Hi
I have the following model in TF1
# Define the tensorflow neural network
# 1. Input:
self.input_states = tf.placeholder(
tf.float32, shape=[None, 4, board_height, board_width])
self.input_state = tf.transpose(self.input_states, [0, 2, 3, 1])
# 2. Common Networks Layers
self.conv1 = tf.layers.conv2d(inputs=self.input_state,
filters=32, kernel_size=[3, 3],
padding="same", data_format="channels_last",
activation=tf.nn.relu)
self.conv2 = tf.layers.conv2d(inputs=self.conv1, filters=64,
kernel_size=[3, 3], padding="same",
data_format="channels_last",
activation=tf.nn.relu)
self.conv3 = tf.layers.conv2d(inputs=self.conv2, filters=128,
kernel_size=[3, 3], padding="same",
data_format="channels_last",
activation=tf.nn.relu)
# 3-1 Action Networks
self.action_conv = tf.layers.conv2d(inputs=self.conv3, filters=4,
kernel_size=[1, 1], padding="same",
data_format="channels_last",
activation=tf.nn.relu)
# Flatten the tensor
self.action_conv_flat = tf.reshape(
self.action_conv, [-1, 4 * board_height * board_width])

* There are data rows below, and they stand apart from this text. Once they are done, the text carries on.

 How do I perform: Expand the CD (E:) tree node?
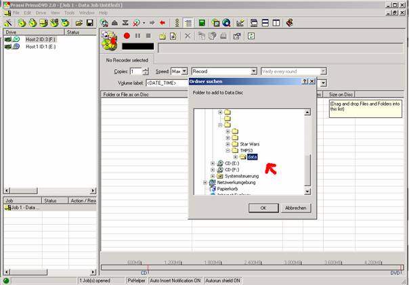click(x=213, y=163)
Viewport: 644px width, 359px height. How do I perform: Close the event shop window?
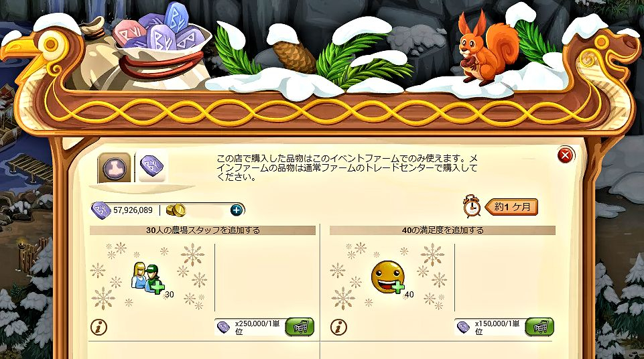coord(566,155)
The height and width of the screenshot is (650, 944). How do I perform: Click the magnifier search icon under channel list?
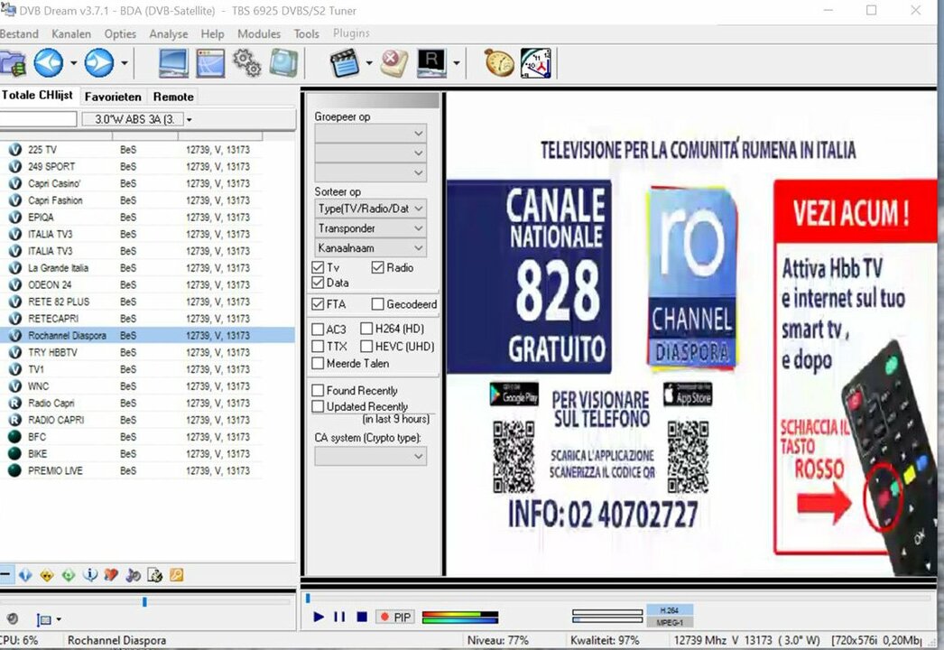click(x=177, y=575)
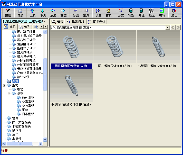Image resolution: width=183 pixels, height=155 pixels.
Task: Open the library dropdown 机械工程图库大全
Action: (45, 21)
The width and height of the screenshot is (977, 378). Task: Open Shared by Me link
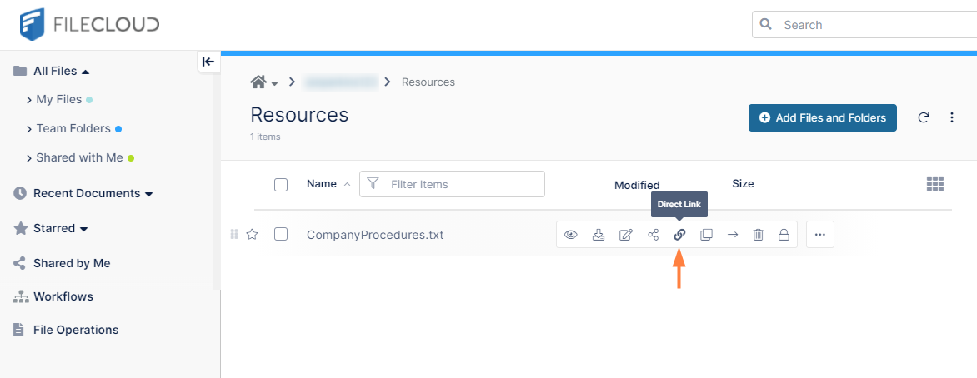[71, 263]
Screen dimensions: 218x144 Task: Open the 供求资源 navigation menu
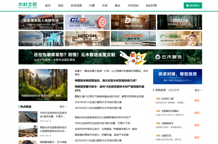(76, 6)
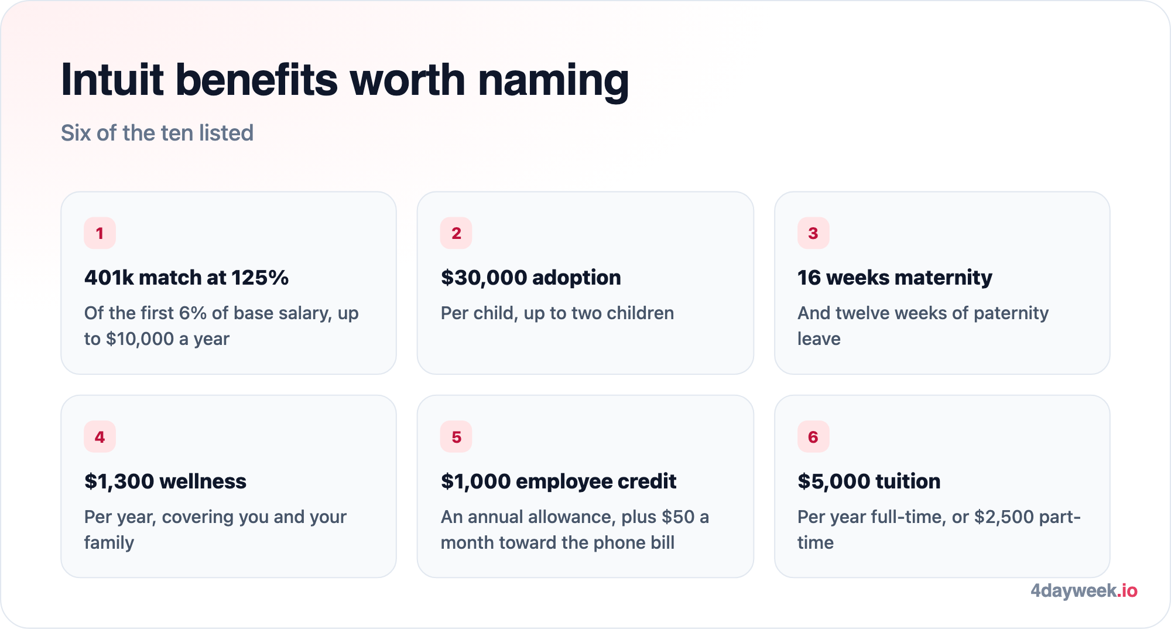1171x629 pixels.
Task: Click the number 1 badge
Action: click(100, 233)
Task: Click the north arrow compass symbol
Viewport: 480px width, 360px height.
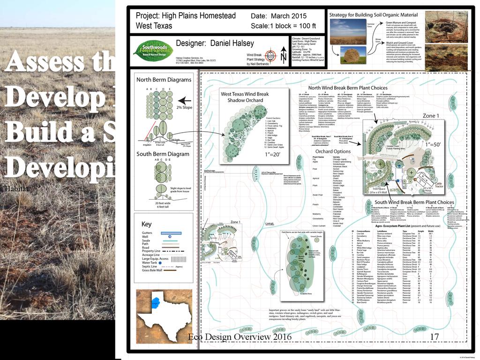Action: pos(283,57)
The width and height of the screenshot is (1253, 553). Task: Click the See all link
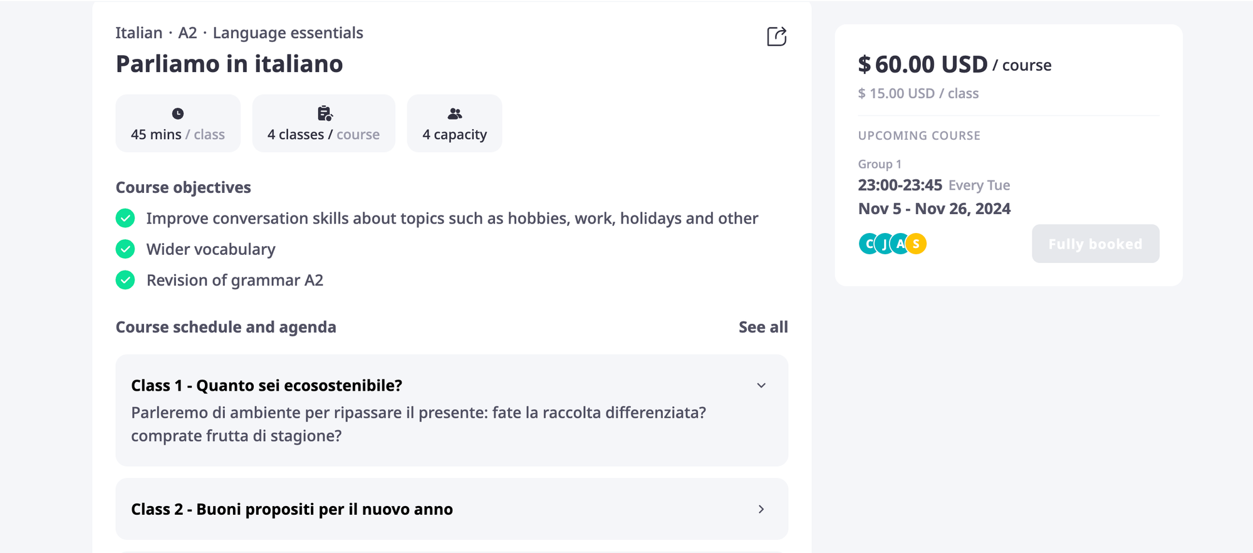click(762, 327)
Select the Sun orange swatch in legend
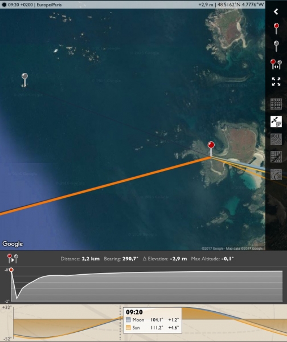 128,327
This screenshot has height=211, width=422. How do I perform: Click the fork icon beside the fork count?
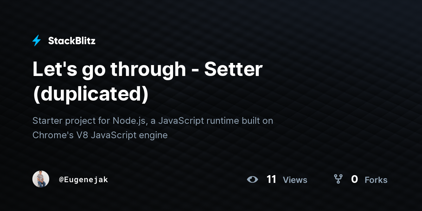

# 3-2 Full connected layer, the output is the log probability of moves
# on each slot on the board
self.action_fc = tf.layers.dense(inputs=self.action_conv_flat,
units=board_height * board_width,
activation=tf.nn.log_softmax)
# 4 Evaluation Networks
self.evaluation_conv = tf.layers.conv2d(inputs=self.conv3, filters=2,
kernel_size=[1, 1],
padding="same",
data_format="channels_last",
activation=tf.nn.relu)
self.evaluation_conv_flat = tf.reshape(
self.evaluation_conv, [-1, 2 * board_height * board_width])
self.evaluation_fc1 = tf.layers.dense(inputs=self.evaluation_conv_flat,
units=64, activation=tf.nn.relu)
# output the score of evaluation on current state
self.evaluation_fc2 = tf.layers.dense(inputs=self.evaluation_fc1,
units=1, activation=tf.nn.tanh)
# Define the Loss function
# 1. Label: the array containing if the game wins or not for each state
self.labels = tf.placeholder(tf.float32, shape=[None, 1])
# 2. Predictions: the array containing the evaluation score of each state
# which is self.evaluation_fc2
# 3-1. Value Loss function
self.value_loss = tf.losses.mean_squared_error(self.labels,
self.evaluation_fc2)
# 3-2. Policy Loss function
self.mcts_probs = tf.placeholder(
tf.float32, shape=[None, board_height * board_width])
self.policy_loss = tf.negative(tf.reduce_mean(
tf.reduce_sum(tf.multiply(self.mcts_probs, self.action_fc), 1)))
# 3-3. L2 penalty (regularization)
l2_penalty_beta = 1e-4
vars = tf.trainable_variables()
l2_penalty = l2_penalty_beta * tf.add_n(
[tf.nn.l2_loss(v) for v in vars if 'bias' not in v.name.lower()])
# 3-4 Add up to be the Loss function
self.loss = self.value_loss + self.policy_loss + l2_penalty
# Define the optimizer we use for training
self.learning_rate = tf.placeholder(tf.float32)
self.optimizer = tf.train.AdamOptimizer(
learning_rate=self.learning_rate).minimize(self.loss)
# Make a session
self.session = tf.Session()
# calc policy entropy, for monitoring only
self.entropy = tf.negative(tf.reduce_mean(
tf.reduce_sum(tf.exp(self.action_fc) * self.action_fc, 1)))
# Initialize variables
init = tf.global_variables_initializer()
self.session.run(init)
And I am trying to translate it to TF2:
model = tf.keras.Sequential([
tf.keras.Input(shape=[4, board_height, board_width]),
tf.keras.layers.Lambda( lambda x: tf.transpose(x, [0, 2, 3, 1]) ),
tf.keras.layers.Conv2D( filters=32, kernel_size=(3, 3), padding="same", data_format="channels_last", activation='relu'),
tf.keras.layers.Conv2D( filters=64, kernel_size=(3, 3), padding="same", data_format="channels_last", activation='relu'),
tf.keras.layers.Conv2D( filters=128, kernel_size=(3, 3), padding="same", data_format="channels_last", activation='relu'),
])
The 3-1
and 3-2
are parallelly connected later. How should they be connected?